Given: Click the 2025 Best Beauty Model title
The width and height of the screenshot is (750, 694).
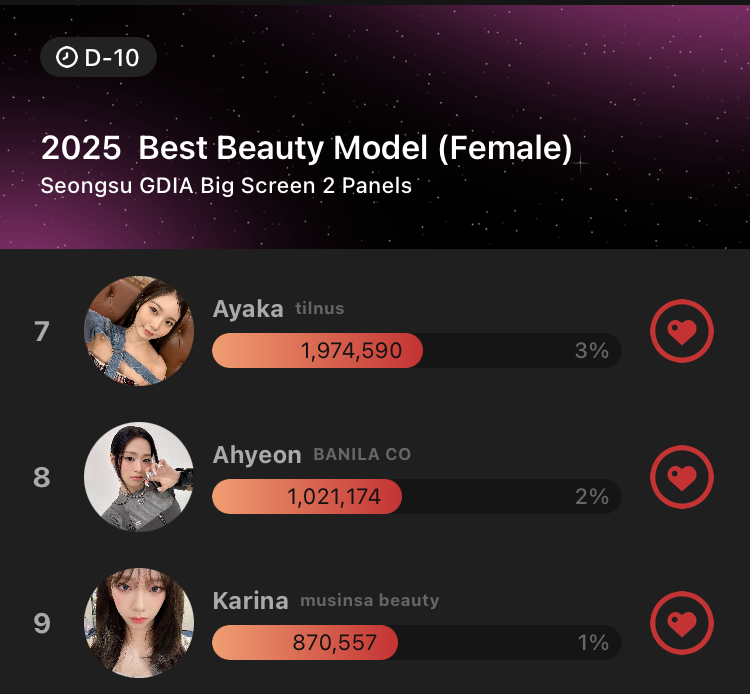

------------

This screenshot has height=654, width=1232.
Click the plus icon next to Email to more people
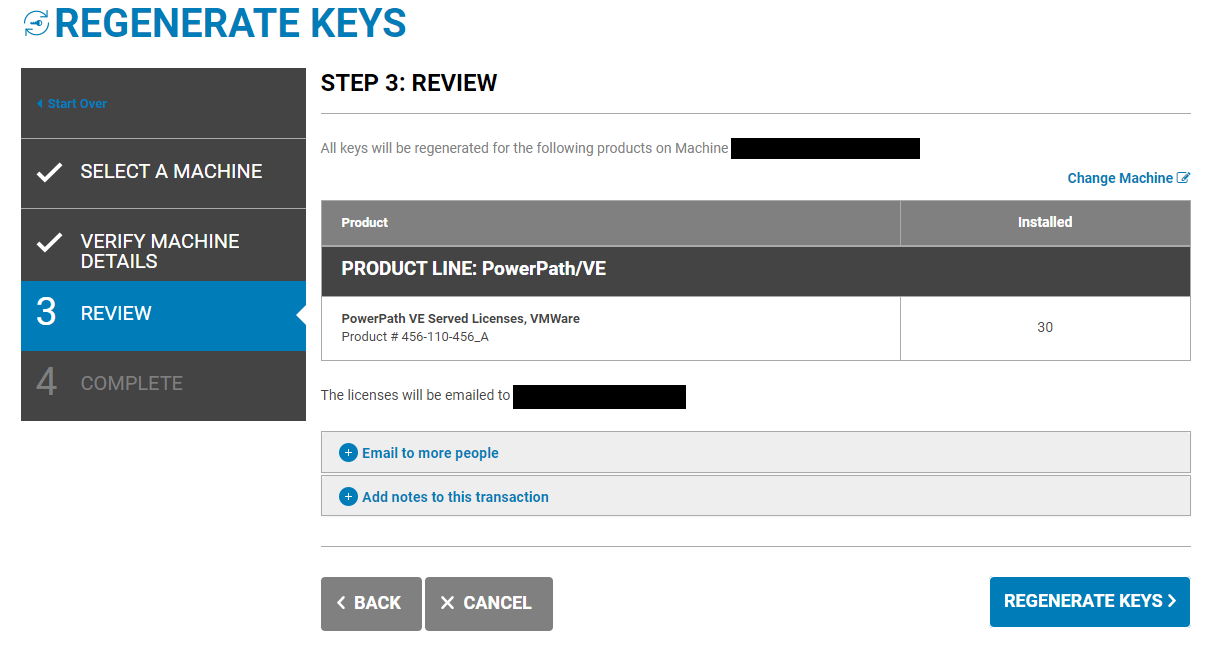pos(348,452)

------------

▶ **WHAT NEEDS TO BE DONE**: Copy out every line of the entries where the string "width" shows up.

▶ **WRITTEN ANSWER**:
The width and height of the screenshot is (750, 694).
This screenshot has height=654, width=1232.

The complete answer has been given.